When the income is from manipulation, our attempts to tax and redistribute the income tend to fail because the people good at manipulation will find ways to game the system.
Every economy includes both production and manipulation.
Attempts to achieve social justice through taxation and redistribution usually results in a society that places onerous taxes on production while increasing the amount of manipulation.
The fact that it is difficult to achieve income redistribution does not mean that we should not worry about income inequality. It means that we have to think about the problem differently.
If we find our society that generates great fortunes without producing wealth for the society at large, then we clearly have a society where the forces of manipulation have taken root.
Correcting this society is not a matter of taxing the wealth but a matter of examining the sources of the wealth.

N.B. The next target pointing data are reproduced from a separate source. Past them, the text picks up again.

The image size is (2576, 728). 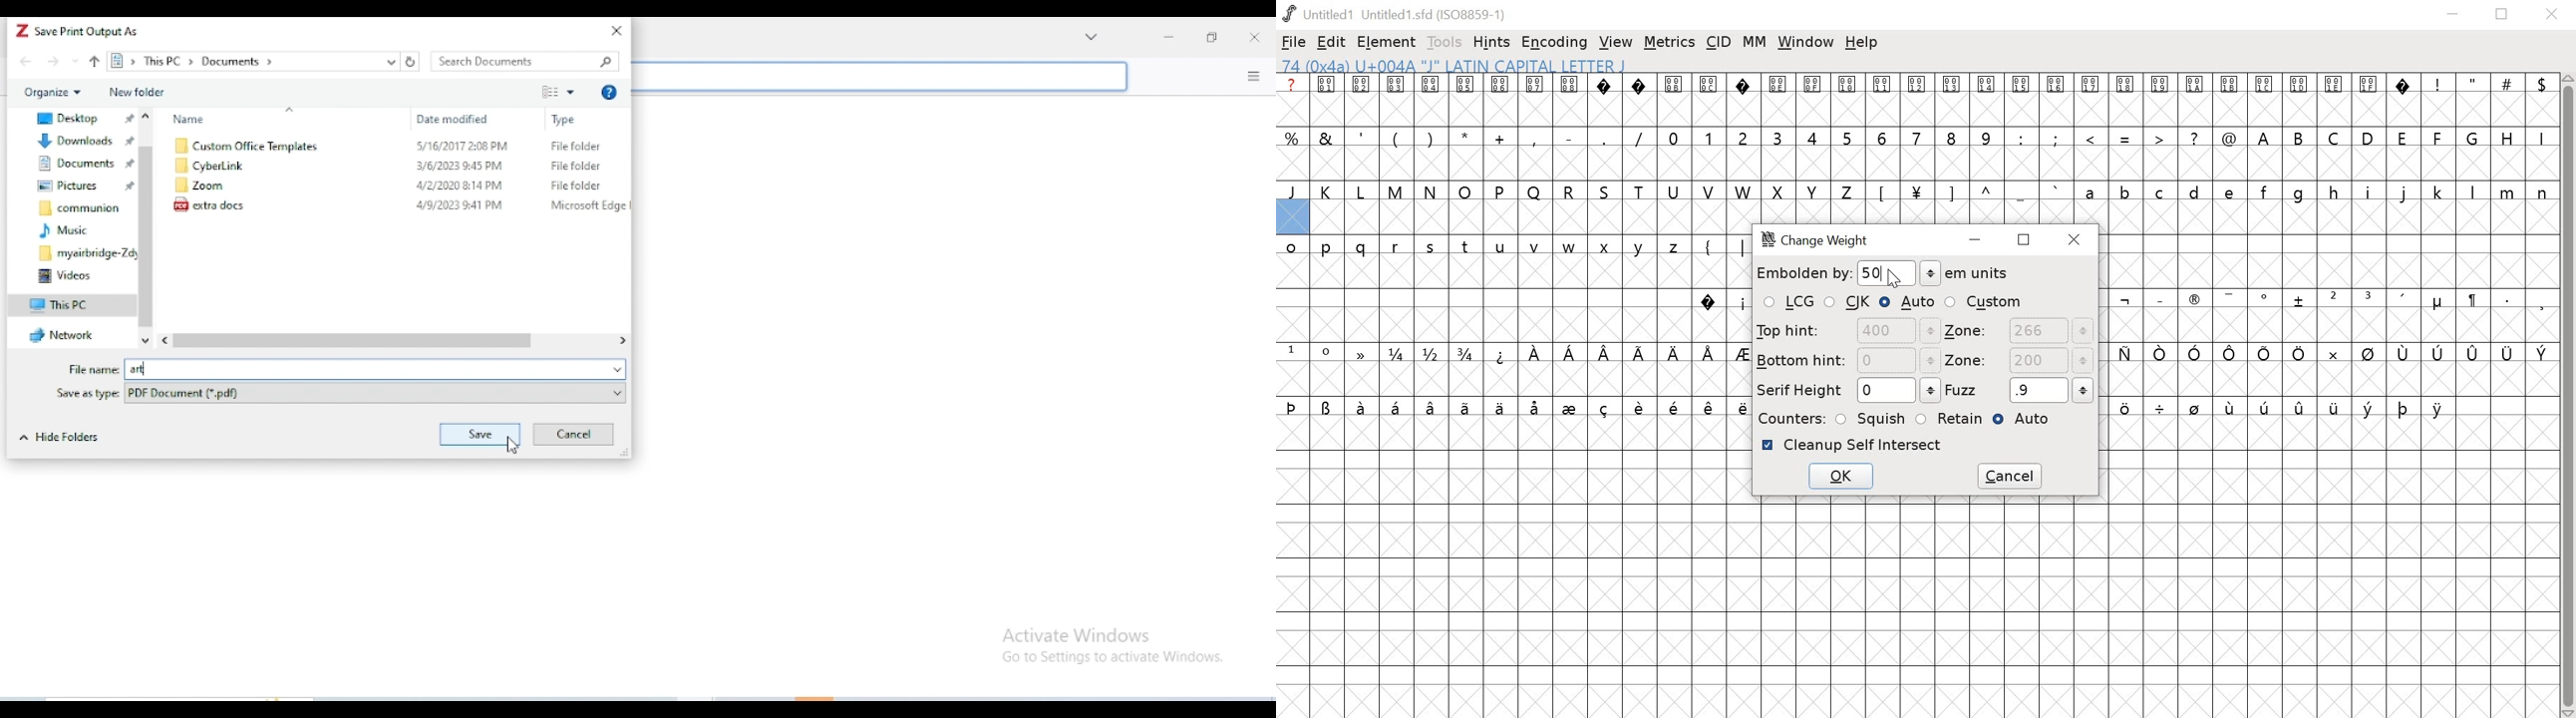 What do you see at coordinates (377, 369) in the screenshot?
I see `art` at bounding box center [377, 369].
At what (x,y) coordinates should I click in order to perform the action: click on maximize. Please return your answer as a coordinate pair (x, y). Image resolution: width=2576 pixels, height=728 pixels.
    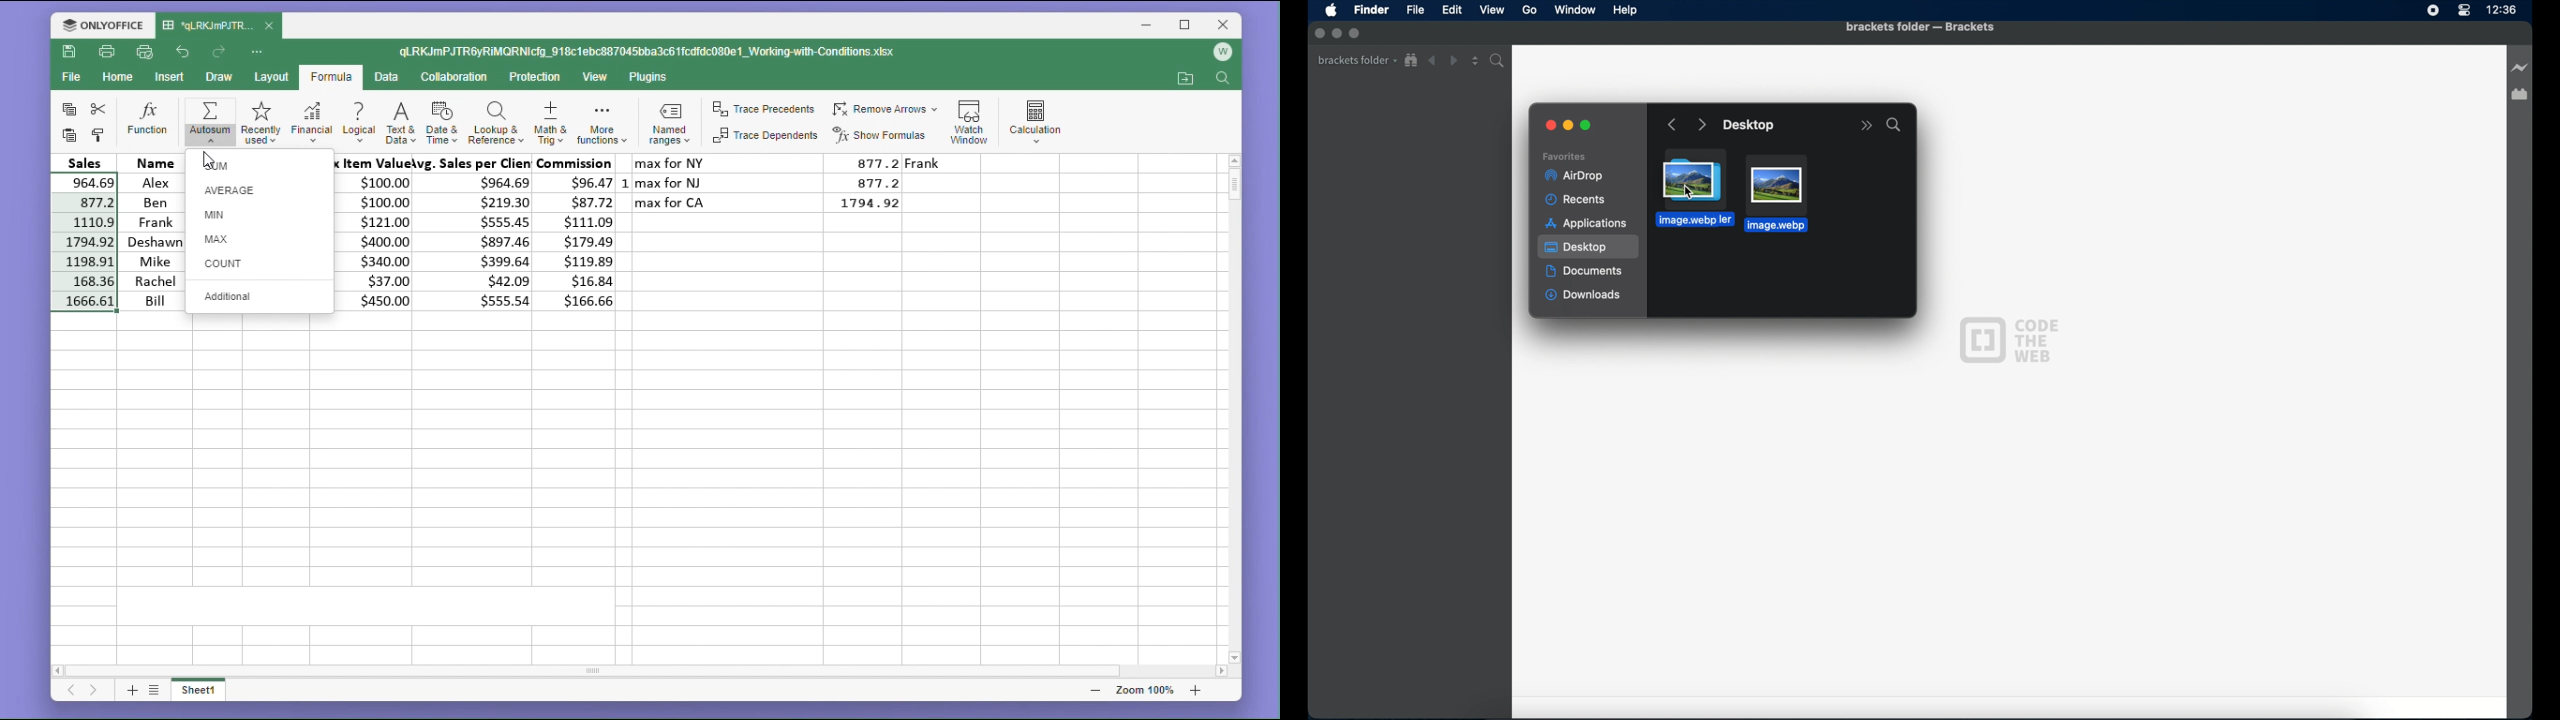
    Looking at the image, I should click on (1587, 126).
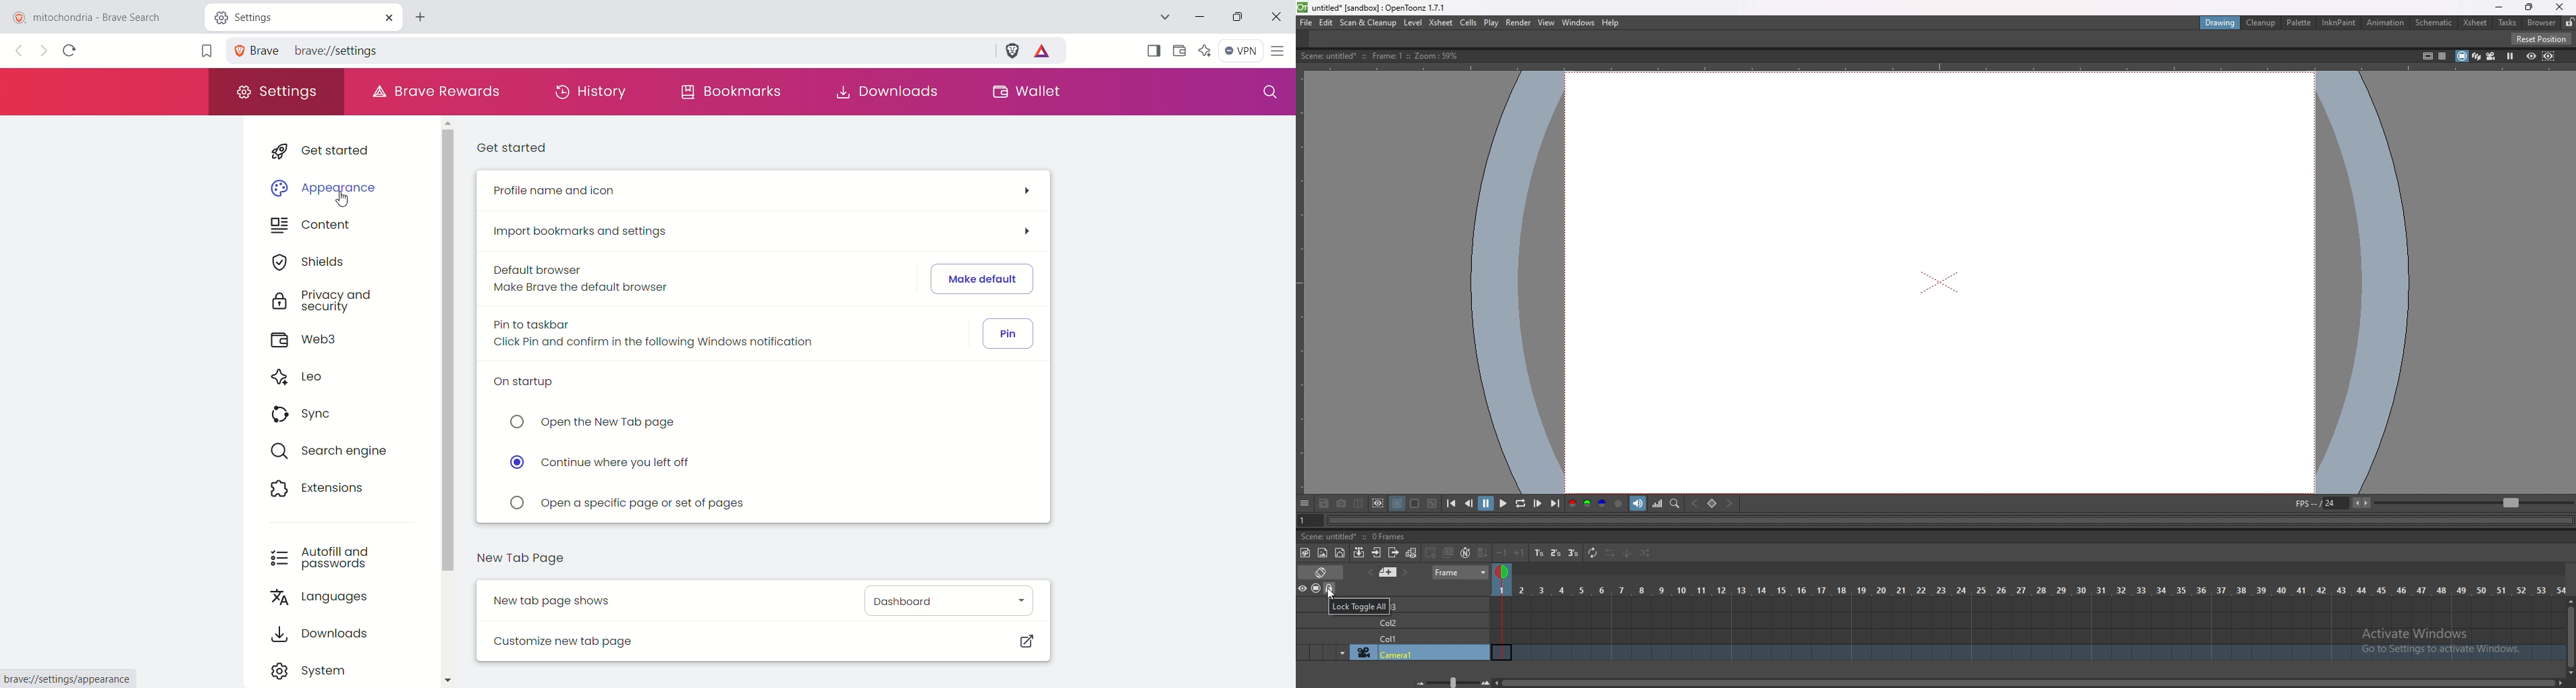 The width and height of the screenshot is (2576, 700). What do you see at coordinates (2029, 636) in the screenshot?
I see `timeline` at bounding box center [2029, 636].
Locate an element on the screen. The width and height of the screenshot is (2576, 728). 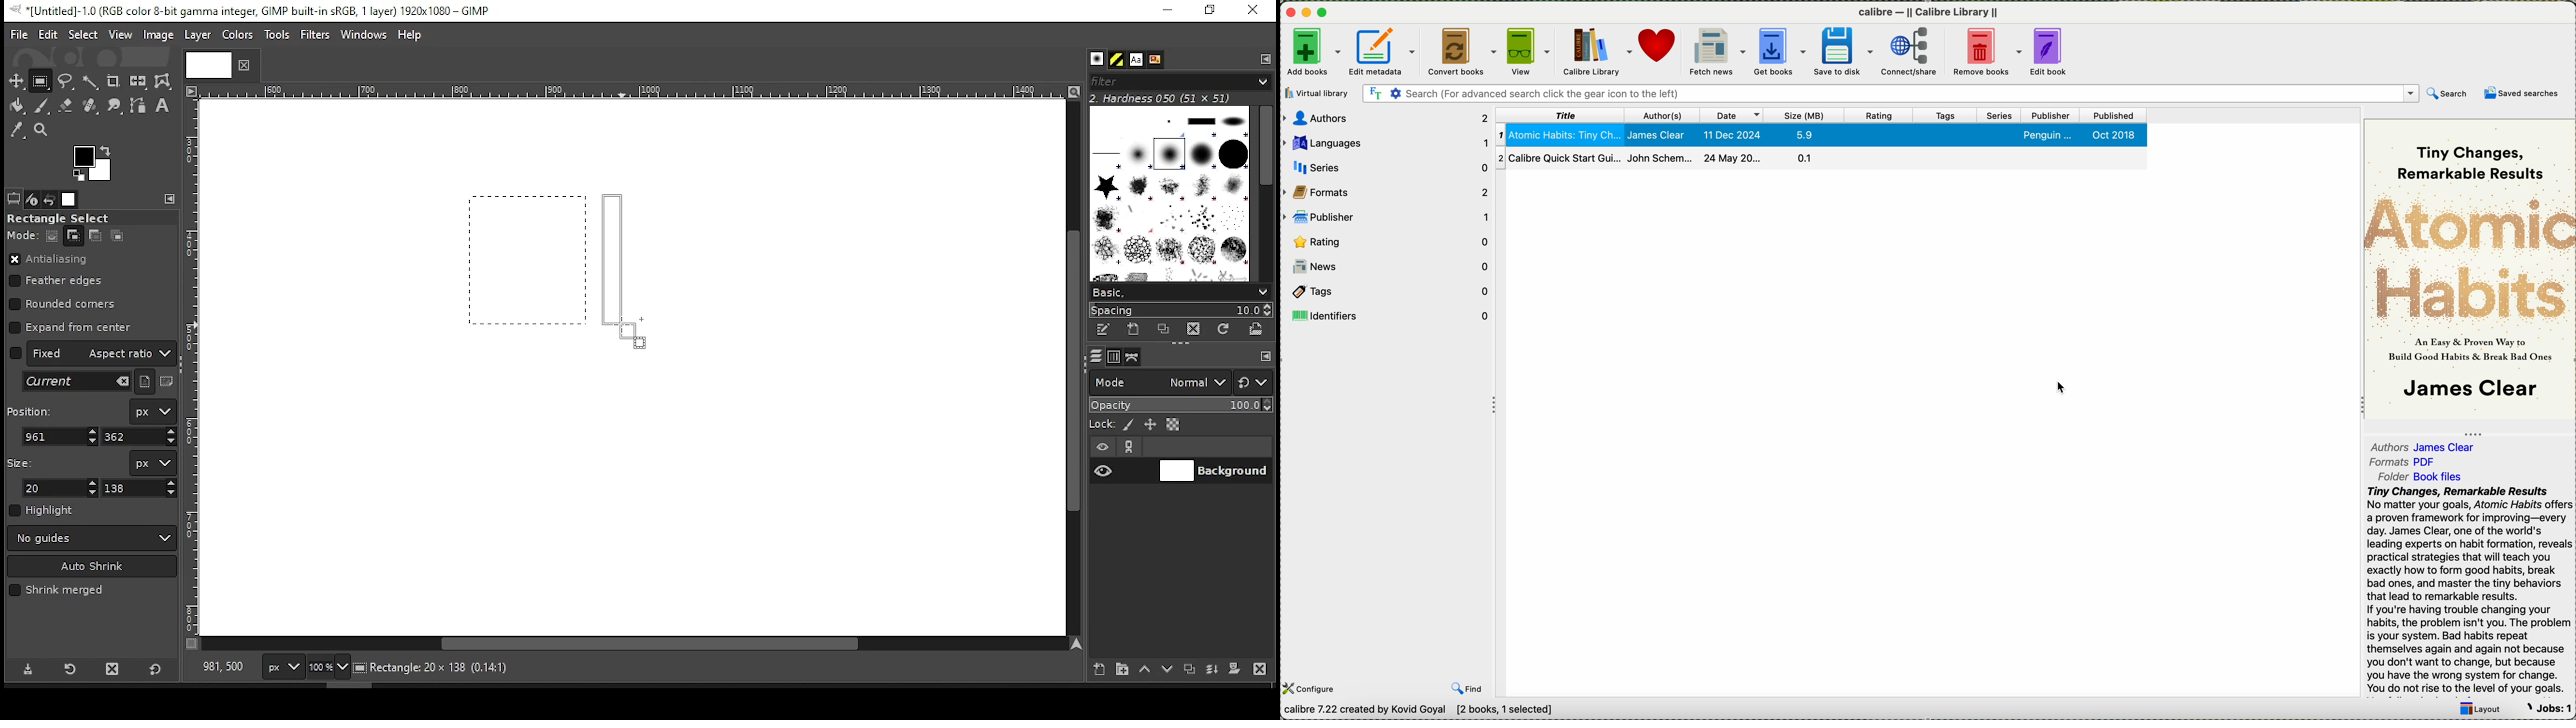
authors is located at coordinates (2426, 445).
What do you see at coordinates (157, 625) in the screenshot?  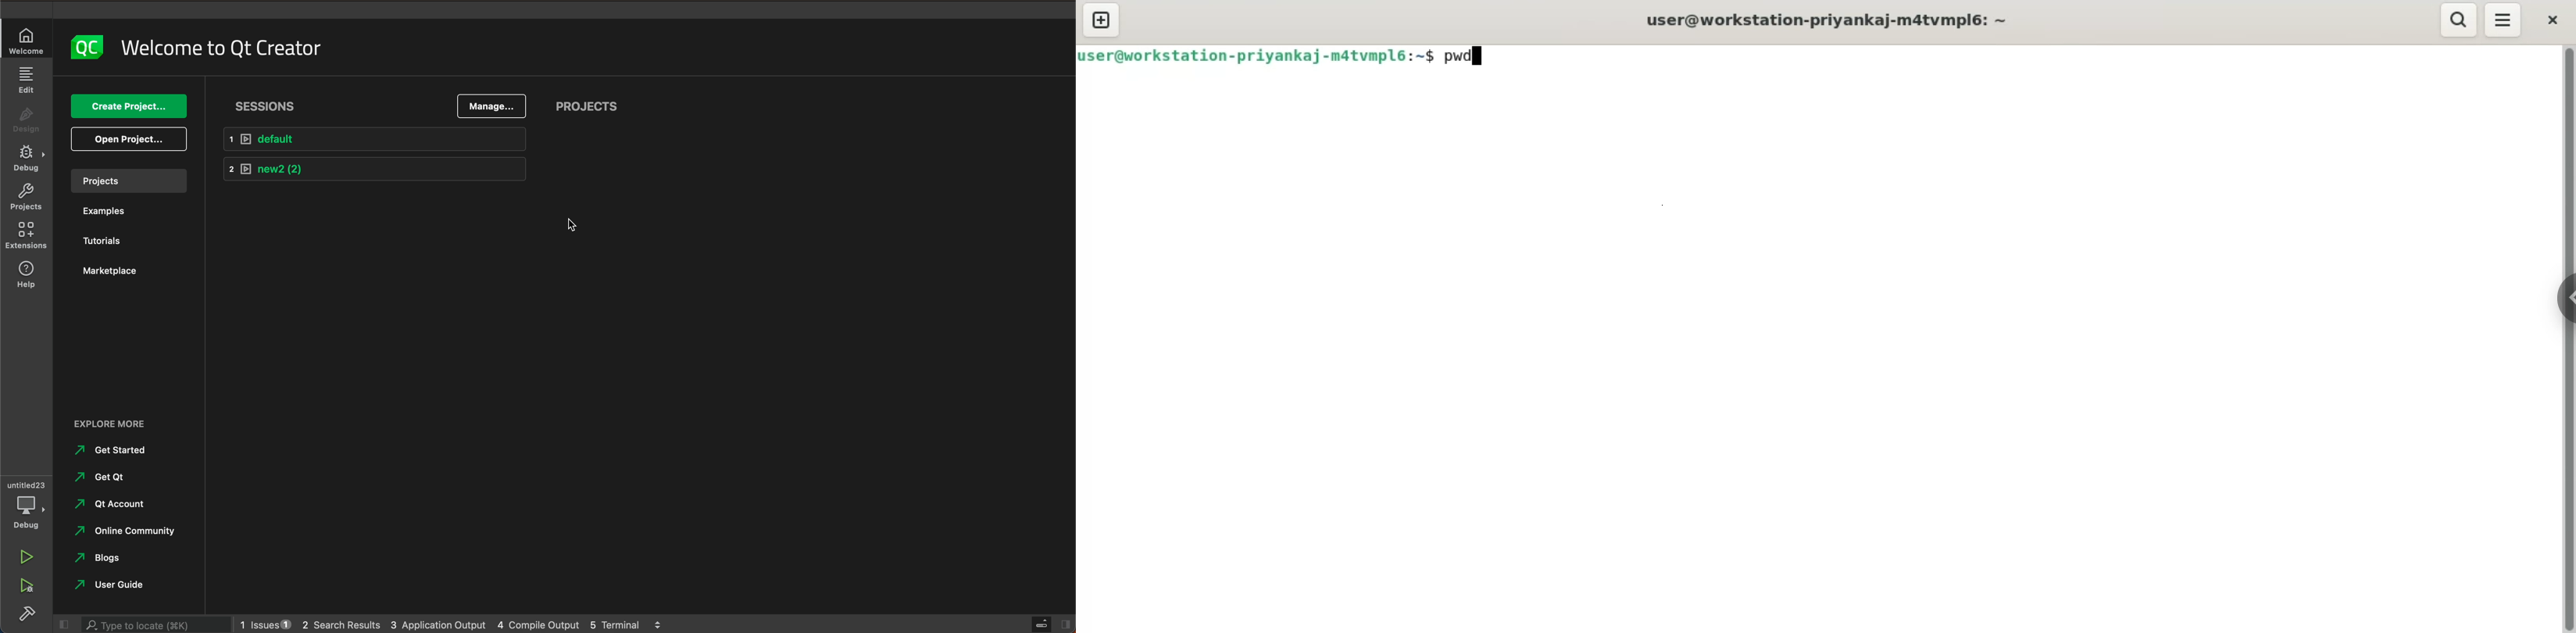 I see `search` at bounding box center [157, 625].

If we find sources of wealth which are primarily manipulative, then we need to eliminate the source of the manipulation.
Most of the sources of manipulation are intrinsically anti-market. Hedge funds were created to protect the ruling elite from changes in the market (hence the name hedge fund). Short selling is a violation of property rights. Government backed re-insurance is a scheme to protect insiders from changes in the market.
As these tools are inherently anti-market, removing them would be pro-market. N'est-ce-pas?
Sadly, rather than looking at the roots of the matter, our political class has an unfortunate history creating additional manipulative tools to overcome the manipulative tools of the last generation.
The call for onerous new tax policies to redistribute the incomes made from market manipulation is but the latest of such fallacious thinking. The new tax burden will fall heaviest on the productive segment of the market and concentrate even more power in the hands of the manipulators.